In software development, we often work with libraries, services, or components that were not designed to work together. Either they have different interfaces, or they expose methods incompatible with the application's needs. This is where the Adapter Pattern comes in, an essential structural design pattern that allows the integration of two otherwise incompatible classes without modifying their implementations.
If a Factory helps you create objects and a Builder helps you compose them, Adapter allows you to use existing objects in a new context. That is why it is one of the most used patterns in enterprise projects, API integrations, and refactorings.
🧩 What is Adapter Pattern?
Adapter is an intermediary object that transforms the interface of one class into another, expected by the client.
Thus, the client does not know and does not need to know that it is using a different object — everything is done transparently, through adaptation.
Purpose: to make two classes with incompatible interfaces collaborate.
This pattern frequently appears when:
-
you integrate an external library (which cannot be modified),
-
you convert different formats,
-
you refactor an old application to work with a new architecture,
-
you connect various data sources (API, XML, JSON, databases, microservices, etc.).
🔧 Applied example in .NET (C#)
Suppose you have a system that works with an interface:
public interface IEmailSender
{
void SendEmail(string to, string message);
}
But you have an external library that exposes a different method:
public class ExternalMailService
{
public void Send(string destination, string body)
{
Console.WriteLine($"Mail sent to {destination}: {body}");
}
}
The two are not compatible. However, you want to use the external library in your system.
Here comes the Adapter:
public class EmailSenderAdapter : IEmailSender
{
private readonly ExternalMailService _externalService;
public EmailSenderAdapter(ExternalMailService service)
{
_externalService = service;
}
public void SendEmail(string to, string message)
{
_externalService.Send(to, message); // simple adaptation
}
}
Now the client uses the standard system:
IEmailSender emailSender = new EmailSenderAdapter(new ExternalMailService());
emailSender.SendEmail("test@example.com", "Hello!");
Without knowing that something else is used behind the scenes — exactly the essence of the Adapter Pattern.
🏗 Types of Adapter
There are two main variants:
1. Class Adapter (based on inheritance)
Uses inheritance. Less commonly used in C# because C# does not allow multiple inheritance.
It can only be encountered if you adapt a single concrete class.
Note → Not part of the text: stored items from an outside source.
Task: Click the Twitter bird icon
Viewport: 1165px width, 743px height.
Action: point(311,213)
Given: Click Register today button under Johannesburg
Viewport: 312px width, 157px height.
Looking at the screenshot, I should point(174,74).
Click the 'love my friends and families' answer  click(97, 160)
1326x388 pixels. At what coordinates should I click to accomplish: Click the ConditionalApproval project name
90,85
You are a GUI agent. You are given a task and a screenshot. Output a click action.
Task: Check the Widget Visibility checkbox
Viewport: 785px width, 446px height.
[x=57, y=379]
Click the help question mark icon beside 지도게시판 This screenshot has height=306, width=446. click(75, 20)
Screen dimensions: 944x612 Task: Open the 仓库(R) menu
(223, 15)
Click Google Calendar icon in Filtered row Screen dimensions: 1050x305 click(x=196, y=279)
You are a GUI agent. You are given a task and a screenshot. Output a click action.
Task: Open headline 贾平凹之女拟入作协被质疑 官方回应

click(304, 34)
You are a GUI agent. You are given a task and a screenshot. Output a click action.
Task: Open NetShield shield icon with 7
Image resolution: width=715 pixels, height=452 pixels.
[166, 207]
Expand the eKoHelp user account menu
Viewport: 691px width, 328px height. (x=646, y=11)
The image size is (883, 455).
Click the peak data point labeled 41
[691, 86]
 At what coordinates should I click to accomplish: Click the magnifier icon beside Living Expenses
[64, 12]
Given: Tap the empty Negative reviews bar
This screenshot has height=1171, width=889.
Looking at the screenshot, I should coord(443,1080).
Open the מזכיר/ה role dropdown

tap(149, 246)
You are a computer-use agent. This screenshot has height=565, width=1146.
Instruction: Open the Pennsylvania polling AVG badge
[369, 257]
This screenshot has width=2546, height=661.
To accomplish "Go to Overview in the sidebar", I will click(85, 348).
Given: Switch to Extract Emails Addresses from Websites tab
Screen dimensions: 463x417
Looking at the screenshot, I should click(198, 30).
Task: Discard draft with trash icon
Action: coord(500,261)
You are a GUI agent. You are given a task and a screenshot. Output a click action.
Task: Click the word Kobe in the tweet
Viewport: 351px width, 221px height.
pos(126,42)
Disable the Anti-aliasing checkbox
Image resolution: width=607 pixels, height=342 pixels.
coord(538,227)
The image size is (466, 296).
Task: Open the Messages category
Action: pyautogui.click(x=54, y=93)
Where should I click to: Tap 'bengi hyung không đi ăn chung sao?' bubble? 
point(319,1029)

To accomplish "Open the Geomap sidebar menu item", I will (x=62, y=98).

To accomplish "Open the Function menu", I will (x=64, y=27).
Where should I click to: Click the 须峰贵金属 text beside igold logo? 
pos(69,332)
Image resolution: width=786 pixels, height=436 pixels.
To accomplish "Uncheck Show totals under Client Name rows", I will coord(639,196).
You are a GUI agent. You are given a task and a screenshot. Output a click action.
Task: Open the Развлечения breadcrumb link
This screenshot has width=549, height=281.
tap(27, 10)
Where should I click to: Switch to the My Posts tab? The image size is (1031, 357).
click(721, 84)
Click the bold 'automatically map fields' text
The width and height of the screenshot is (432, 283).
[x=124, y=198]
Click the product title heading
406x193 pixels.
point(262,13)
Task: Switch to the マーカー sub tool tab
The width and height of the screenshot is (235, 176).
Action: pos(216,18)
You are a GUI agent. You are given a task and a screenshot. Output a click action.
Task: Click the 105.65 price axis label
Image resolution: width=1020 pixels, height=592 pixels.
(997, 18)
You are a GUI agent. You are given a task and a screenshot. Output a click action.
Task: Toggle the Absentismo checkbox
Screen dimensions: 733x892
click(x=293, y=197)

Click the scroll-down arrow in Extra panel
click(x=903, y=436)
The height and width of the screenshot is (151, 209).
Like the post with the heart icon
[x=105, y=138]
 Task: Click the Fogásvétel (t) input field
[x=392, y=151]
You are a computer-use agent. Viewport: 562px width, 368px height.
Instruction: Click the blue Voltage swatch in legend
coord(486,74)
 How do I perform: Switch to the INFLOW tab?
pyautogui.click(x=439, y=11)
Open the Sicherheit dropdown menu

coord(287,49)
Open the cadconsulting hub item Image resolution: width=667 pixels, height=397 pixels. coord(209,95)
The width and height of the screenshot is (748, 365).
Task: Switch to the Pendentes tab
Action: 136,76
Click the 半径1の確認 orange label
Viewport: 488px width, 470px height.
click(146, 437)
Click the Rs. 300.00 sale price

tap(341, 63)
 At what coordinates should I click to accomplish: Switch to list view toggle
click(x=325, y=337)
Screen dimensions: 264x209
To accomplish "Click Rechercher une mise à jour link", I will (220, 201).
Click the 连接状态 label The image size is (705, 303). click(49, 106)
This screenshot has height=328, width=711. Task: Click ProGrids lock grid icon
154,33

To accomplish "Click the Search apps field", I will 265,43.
2. Object Adapter (based on composition)
The most used in .NET.
The adapter contains the instance of the adapted object and uses it internally.
Major advantage:
✔ works with any implementation, as long as it is provided in the constructor.
🧠 Advantages of Adapter Pattern
-
Allows reuse of existing code.
-
Avoids modifying classes that cannot be changed (external API, legacy).
-
Favors flexible architectures (SOLID, especially Open/Closed).
-
Eases the transition between old and new systems.
⚠️ Disadvantages
-
Introduces an additional level of abstraction.
-
Can complicate the structure if you have too many adaptations.
-
If you have to adapt complex functionality, it can become hard to maintain.
🏁 Conclusion
Adapter Pattern is one of the most practical and frequently used patterns in .NET.
Whenever you have two systems with different interfaces, you can use it to make integration simple, clear, and scalable, reducing the need to modify existing code.
In enterprise projects, adaptation is constant: old APIs, new microservices, external libraries. That is why Adapter remains an essential tool in any C# developer’s arsenal.
If you want to build clean, extensible, and easy-to-maintain code, this pattern deserves to become a habit.